After nearly 20 years, the US is about to finally leave Afghanistan and the result is not pretty.
The photographs are horrific–thousands of people clinging to the sides of military transports, trying to escape the country. American sympathizers executed. Women being forced back into hiding behind heavy cloaked garb. And that’s only week 1.
It appears that the US military knew the government they installed and protected would not be able to withstand the force of the Taliban. It’s just that no one figured the whole structure would crumble in a matter of hours and days, rather than months.
It’s estimated that over the course of the conflict, over 6000 Americans and 164,000 Afghans lost their lives. The total monetary cost is estimated at between $2 and $6 trillion dollars.

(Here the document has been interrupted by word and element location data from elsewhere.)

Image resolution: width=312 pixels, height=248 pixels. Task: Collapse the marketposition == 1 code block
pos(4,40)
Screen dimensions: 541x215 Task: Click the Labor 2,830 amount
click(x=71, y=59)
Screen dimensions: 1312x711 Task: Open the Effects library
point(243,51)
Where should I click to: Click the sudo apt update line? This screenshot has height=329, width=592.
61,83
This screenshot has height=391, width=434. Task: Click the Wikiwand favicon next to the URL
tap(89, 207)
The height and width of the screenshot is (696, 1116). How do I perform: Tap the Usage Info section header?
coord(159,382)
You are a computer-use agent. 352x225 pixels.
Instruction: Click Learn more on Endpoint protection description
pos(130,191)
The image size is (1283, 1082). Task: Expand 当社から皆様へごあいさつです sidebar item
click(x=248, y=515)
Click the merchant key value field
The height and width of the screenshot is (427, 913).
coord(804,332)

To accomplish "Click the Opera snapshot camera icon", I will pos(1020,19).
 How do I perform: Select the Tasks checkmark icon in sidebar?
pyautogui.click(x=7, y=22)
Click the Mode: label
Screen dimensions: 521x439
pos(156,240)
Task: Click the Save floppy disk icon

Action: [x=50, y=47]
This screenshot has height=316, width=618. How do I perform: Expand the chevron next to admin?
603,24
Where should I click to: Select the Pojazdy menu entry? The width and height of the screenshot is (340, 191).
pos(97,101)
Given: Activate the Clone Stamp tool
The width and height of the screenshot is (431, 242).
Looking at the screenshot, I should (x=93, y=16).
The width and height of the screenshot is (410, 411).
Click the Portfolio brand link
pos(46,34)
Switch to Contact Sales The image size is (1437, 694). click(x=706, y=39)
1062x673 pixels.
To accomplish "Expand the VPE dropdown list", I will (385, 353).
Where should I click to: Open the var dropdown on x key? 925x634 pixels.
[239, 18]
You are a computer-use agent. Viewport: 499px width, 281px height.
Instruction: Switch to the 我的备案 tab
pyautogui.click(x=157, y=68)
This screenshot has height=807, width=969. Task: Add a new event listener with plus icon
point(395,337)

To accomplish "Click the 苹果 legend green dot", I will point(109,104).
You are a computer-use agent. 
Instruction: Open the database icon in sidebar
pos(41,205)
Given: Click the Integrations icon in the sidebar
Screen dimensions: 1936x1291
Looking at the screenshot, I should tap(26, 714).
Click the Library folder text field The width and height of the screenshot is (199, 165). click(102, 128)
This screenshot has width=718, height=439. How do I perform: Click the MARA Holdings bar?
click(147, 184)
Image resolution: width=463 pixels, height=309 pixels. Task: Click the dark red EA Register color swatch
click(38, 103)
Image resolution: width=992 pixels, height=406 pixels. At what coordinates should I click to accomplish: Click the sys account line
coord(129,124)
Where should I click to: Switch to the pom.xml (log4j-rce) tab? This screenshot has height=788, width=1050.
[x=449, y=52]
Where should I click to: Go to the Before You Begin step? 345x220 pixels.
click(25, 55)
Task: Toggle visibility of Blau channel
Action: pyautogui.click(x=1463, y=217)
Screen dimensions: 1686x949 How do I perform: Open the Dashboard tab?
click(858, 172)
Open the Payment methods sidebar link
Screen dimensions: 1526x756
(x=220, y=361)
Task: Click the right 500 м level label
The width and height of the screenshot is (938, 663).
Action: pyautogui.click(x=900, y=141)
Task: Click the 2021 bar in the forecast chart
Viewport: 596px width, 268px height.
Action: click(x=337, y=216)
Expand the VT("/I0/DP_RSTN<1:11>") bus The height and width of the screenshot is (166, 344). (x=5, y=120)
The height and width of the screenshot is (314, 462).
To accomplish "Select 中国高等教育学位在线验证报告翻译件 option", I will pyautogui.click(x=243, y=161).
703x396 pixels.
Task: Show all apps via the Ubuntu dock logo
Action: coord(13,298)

And what do we have to show for it? Thousands of desperate people trying to flee an oppressive, misogynist regime. Some of these were employed as translators for the American military–they are now targeted as enemies of the state.
President Biden is bearing the brunt of the criticism for what’s happening in Kabul and surroundings today. But he is the 4th American president to preside over this conflict: What had any of the others done to prevent this debacle?
We could speculate as to what we might have done differently over the last two decades (besides not ever invading to begin with). Now, we have to act to do the right thing today, given the current situation. We need to expedite asylum for those who were connected to the Americans. We need to support refugees fleeing the country in droves. And we have to learn what not to do so this doesn’t happen again.
It’s been 46 years since the fall of Saigon, but it doesn’t look like we’ve learned a darn thing. If we don’t take time to truly understand what’s going on in Kabul now, we’ll be seeing another situation like this one in the near future. It’ll be deja vu all over again.